Si Sara Forestier a fait une brève apparition en tant que membre du Jury avant de disparaître mystérieusement du tapis rouge, Chloe Grace Moretz, Stanley Tucci, James Franco, Daniel Radcliffe étaient bien présents.
Quelques heures avant l’annonce du Palmarès, Frédéric Mitterrand, le président du jury, déclarait dans un entretien accordé à un quotidien : « Mon rôle est d’écouter et d’arbitrer mais je ne sais pas si j’aurais à le faire car certaines œuvres nous mettent tous d’accord par leurs qualités. Quand un film est vraiment très bien, on se rejoint. C’est sur les films plus fragiles que nous divergeons. » Il y a peut-être eu désaccord ou d’âpres discussions autour de Captain Fantastic et du Teckel, d’où, à l’arrivée, le Prix du Jury pour l’un et l’autre. Les deux films ont d’ailleurs fait l’unanimité, puisqu’ils obtiennent deux récompenses. L’année dernière, 99 Homes de Ramin Bahrani
présenté en début de Festival (et malheureusement sorti en VOD), avait fait la course en tête, de bout en bout, dans le traditionnel petit jeu des pronostics des festivaliers. Cette fois, il a été nécessaire d’attendre le dernier jour de la compétition pour découvrir le Grand Prix, Brooklyn Village, le 8e réalisation d’Ira Sachs qui était déjà venu à Deauville il y a deux ans avec Love is strange, également en compétition. Le film est la chronique d’une famille de Manhattan qui s’installe à Brooklyn, dans une maison dont le rez-de-chaussée est occupé par la boutique de Leonor, une couturière latino-américaine. Les garçons des deux foyers vont se lier d’amitié, mais les rapports entre les deux familles ne vont pas tarder à se dégrader. La sortie dans les salles de cinéma française est prévue pour le 21 septembre 2016. Cerises sur le gâteau, les autres films primés sortiront prochainement dans les salles obscures de l’Hexagone.

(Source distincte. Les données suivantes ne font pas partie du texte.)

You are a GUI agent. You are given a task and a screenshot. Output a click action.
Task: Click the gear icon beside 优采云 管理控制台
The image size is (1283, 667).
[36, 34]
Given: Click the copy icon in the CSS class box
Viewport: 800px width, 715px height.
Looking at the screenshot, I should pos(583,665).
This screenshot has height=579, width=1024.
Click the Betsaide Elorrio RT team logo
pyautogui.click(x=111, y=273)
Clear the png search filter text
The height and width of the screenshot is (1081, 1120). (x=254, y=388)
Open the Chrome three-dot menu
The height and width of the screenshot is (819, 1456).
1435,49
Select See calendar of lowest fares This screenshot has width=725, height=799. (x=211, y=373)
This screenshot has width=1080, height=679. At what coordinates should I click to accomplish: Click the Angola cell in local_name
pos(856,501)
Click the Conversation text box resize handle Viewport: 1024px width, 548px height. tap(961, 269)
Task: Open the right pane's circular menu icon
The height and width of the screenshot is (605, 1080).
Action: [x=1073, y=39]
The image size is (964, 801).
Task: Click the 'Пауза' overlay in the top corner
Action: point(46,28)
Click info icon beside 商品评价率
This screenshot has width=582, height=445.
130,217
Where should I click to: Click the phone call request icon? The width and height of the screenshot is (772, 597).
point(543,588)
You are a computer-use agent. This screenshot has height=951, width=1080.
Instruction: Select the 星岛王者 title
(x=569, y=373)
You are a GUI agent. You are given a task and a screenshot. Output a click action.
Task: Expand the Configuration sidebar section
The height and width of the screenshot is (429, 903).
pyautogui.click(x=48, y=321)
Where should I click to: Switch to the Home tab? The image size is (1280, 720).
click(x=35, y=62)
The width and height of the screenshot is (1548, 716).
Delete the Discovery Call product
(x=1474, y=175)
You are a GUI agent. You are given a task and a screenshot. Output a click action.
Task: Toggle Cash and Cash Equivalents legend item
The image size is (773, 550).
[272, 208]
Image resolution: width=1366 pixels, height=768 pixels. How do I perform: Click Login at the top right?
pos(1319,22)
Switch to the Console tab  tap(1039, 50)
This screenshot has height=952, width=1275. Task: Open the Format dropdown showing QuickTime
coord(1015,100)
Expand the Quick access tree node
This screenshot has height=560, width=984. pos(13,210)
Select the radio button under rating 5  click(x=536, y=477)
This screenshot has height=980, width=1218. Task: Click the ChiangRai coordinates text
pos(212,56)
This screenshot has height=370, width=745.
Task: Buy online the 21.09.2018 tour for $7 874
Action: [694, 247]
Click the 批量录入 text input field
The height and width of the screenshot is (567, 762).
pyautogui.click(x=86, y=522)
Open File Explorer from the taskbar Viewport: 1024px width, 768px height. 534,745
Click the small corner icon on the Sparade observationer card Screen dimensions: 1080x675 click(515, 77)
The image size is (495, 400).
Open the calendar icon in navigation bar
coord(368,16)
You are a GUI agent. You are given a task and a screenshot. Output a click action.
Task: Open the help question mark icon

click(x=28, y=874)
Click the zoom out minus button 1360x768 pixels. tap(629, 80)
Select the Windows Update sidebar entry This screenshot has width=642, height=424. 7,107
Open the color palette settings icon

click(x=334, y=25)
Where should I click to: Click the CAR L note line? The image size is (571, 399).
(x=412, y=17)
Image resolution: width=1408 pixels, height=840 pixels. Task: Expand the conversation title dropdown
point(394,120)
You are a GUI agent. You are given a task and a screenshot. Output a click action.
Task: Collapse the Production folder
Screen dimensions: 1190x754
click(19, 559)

Retour sur quelques films des différentes sélections
Les Premières

Comancheria (Hell Or High Water) de David Mackenzie avec Jeff Bridges, Chris Pine, Ben Foster, Gil Birmingham, Marin Ireland (Drame, western – 1h42 – Sortie le 7 septembre 2016)
Après la mort de leur mère, deux frères organisent une série de braquages, visant uniquement les agences d’une même banque. Ils n’ont que quelques jours pour éviter la saisie de leur propriété familiale, et comptent rembourser la banque avec son propre argent.
L’affiche, les photographies et la bande annonce du film ne trompent pas. Comancheria (du nom de l’ancien territoire indien des Comanches) a tout du western, mais un western urbain des temps modernes bien ancré dans l’époque actuelle et dans la crise économique américaine. D’ailleurs, les deux principaux protagonistes ne sont pas poussés par la soif d’argent. Les deux frères braqueurs veulent empêcher le ranch familial de tomber entre les mains d’une banque qui a spéculé avec l’argent de leur mère défunte. Ils vont trouver sur leur route un duo de flics. Western revisité, Comancheria s’aventure aussi sur les terrains du polar, du road movie et du buddy movie. Le réalisateur britannique David Mackenzie se sort à son avantage de ses débuts hollywoodiens. Le scénario est signé Taylor Sheridan (auteur de celui de Sicario de Denis Villeneuve). Un autre duo qui fonctionne bien (Voir également la critique lors de la présentation du film à Cannes dans la sélection Un Certain Regard).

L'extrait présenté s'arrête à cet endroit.